Et elle, la Paulette, devant les autres, elle était un peu gênée, mais elle avait l’air contente que son homme fasse attention à elle comme ça.
- la Paulette aime la bavette bien raide chantait le Zézé Dubon, un autre copain de son père.
Le gosse ne savait pas pourquoi, mais ces plaisanteries sur les dessous féminins entre aperçus, les allusions grivoises, qui faisaient rire tout le monde, ça le mettait mal à l’aise parce qu’il sentait vaguement que l’on se moquait de ses parents, que ça rendait impure cette tendresse qui n’était, pour lui, qu’innocence. Même sa mère rigolait un peu aussi de la blague. Ce Zézé, il aimait bien déconner. Sa femme se faisait appeler Georgette, mais en fait, son vrai nom c’était Raphaëlla. Sa mère était espagnole, mais elle avait un peu honte de ses origines, alors elle avait changé pour un nom bien de chez nous. Le Zézé, pour la faire enrager, des fois, il l’appelait par son nom espingouin, il chantait un petit air sur des paroles qu’il avait inventées : « Raphaella bella, c’est la Carmencita de la rue Emile Zola. » Ça ne la faisait pas vraiment rire, mais elle n’était pas fâchée non plus. Elle haussait juste un peu les épaules et rigolait avec les autres quand ils reprenaient l’air en chœur…
Il se souvenait de ces instants comme de gouttelettes de petit bonheur sans chichis, d’après la guerre, celui des petites gens, qui avaient besoin de souffler un peu, de prendre du bon temps, avant que ça recommence, que les autres, là-haut, mais aussi ceux de leur bord, qui veulent tout chambouler d’un seul coup, se remettent à vouloir foutre la merde de partout, à les priver du peu de jeunesse que la guerre leur avait laissée.

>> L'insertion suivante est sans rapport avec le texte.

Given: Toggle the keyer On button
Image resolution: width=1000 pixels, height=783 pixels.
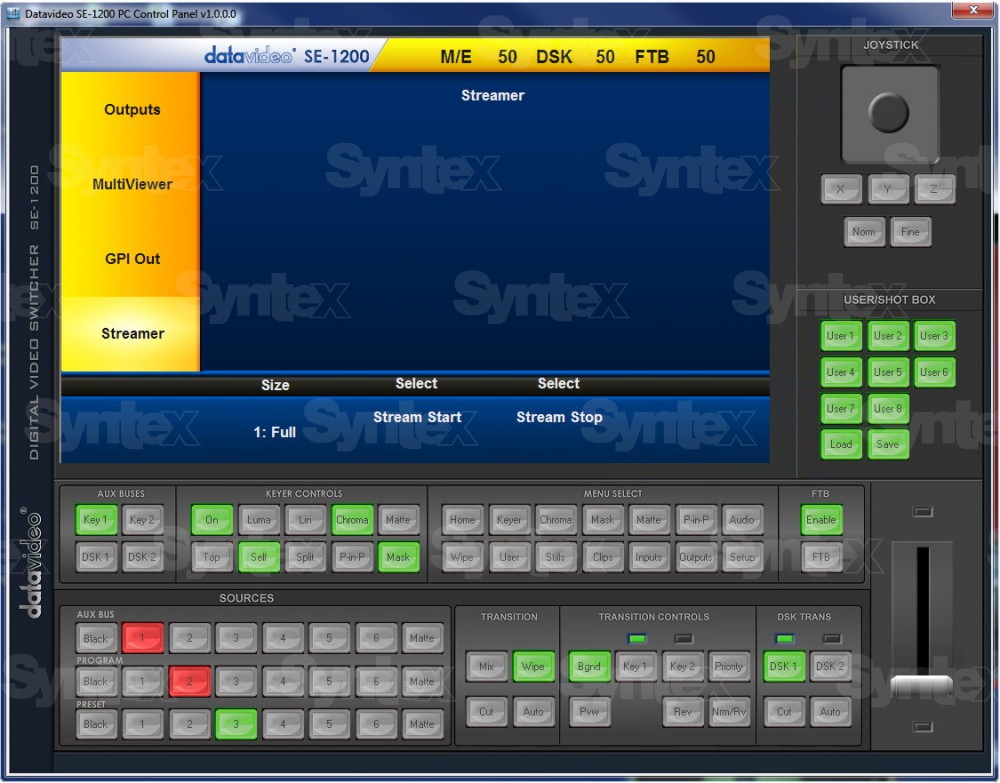Looking at the screenshot, I should (x=212, y=520).
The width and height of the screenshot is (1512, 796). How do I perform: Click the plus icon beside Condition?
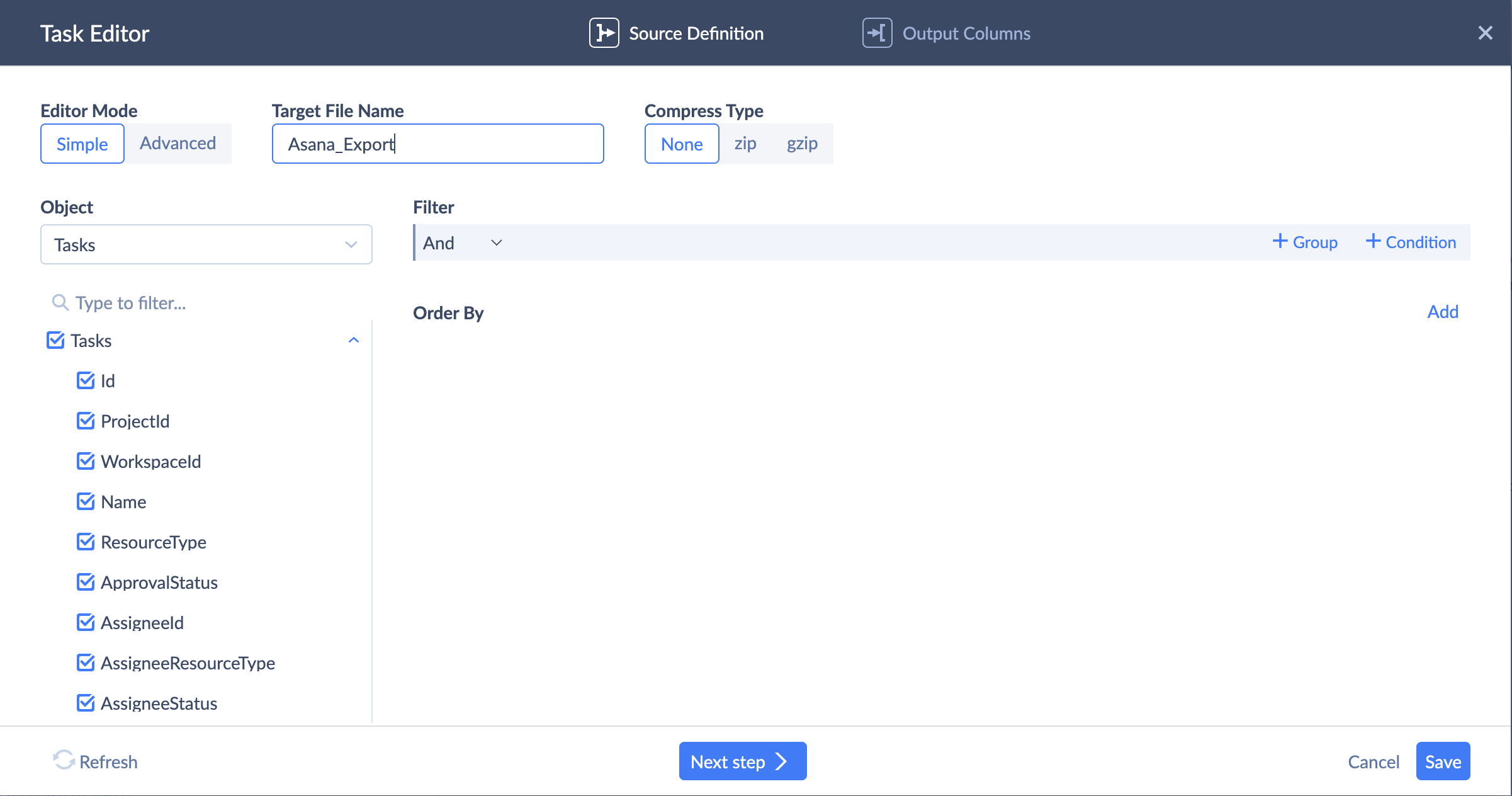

Ça pourrait aller mieux, c’est sûr, mais ça allait quand même moins mal qu’avant. Il y en avait, pas des riches, qui commençaient à s’acheter des side-cars, même des voitures, des télévisions, qui faisaient construire à Montluçon, qui s’achetaient des petites baraques à retaper à la campagne. Ça n’allait pas si mal…
Ils n’allaient pas tout casser pour gagner des clopinettes, quelques miettes de plus que les bourgeois voudraient bien leur laisser. Ils voulaient juste, disaient-ils, en profiter un peu avant d’être des croulants, faire semblant d’être jeunes comme avant la venue des frisés, boire un petit coup de trop, rigoler entre amis, danser entre eux dans les petits bals au bord de l’eau, avec les enfants qui s’amusaient tout autour, qui demandaient à rentrer pour dormir. Tout ça au son d’une musique déjà presque dépassée, moins entraînante que celle des américains, une zizique qui allait les envahir, déferler dans les salles des fêtes et les parquets salons, changer les bals de campagne en corridas pour blousons noirs gominés qui dansaient tout seuls en se trémoussant comme des singes, avec les filles à côté d’eux.
En repensant à ces conversations qu’il avait entendues dans son enfance, il comprenait ce que cette génération avait dû ressentir, même si son empathie était teintée d’une pointe de désapprobation. Lui qui voulait tout casser, lui auquel la lecture de Bazin avait inculqué un peu de sa haine des familles, il se prenait à absoudre, sans l’excuser, ce fatalisme de vieux et cette méfiance envers les grands bonds en avant qui risquaient de les emporter encore une fois dans le maelstrom de l’histoire.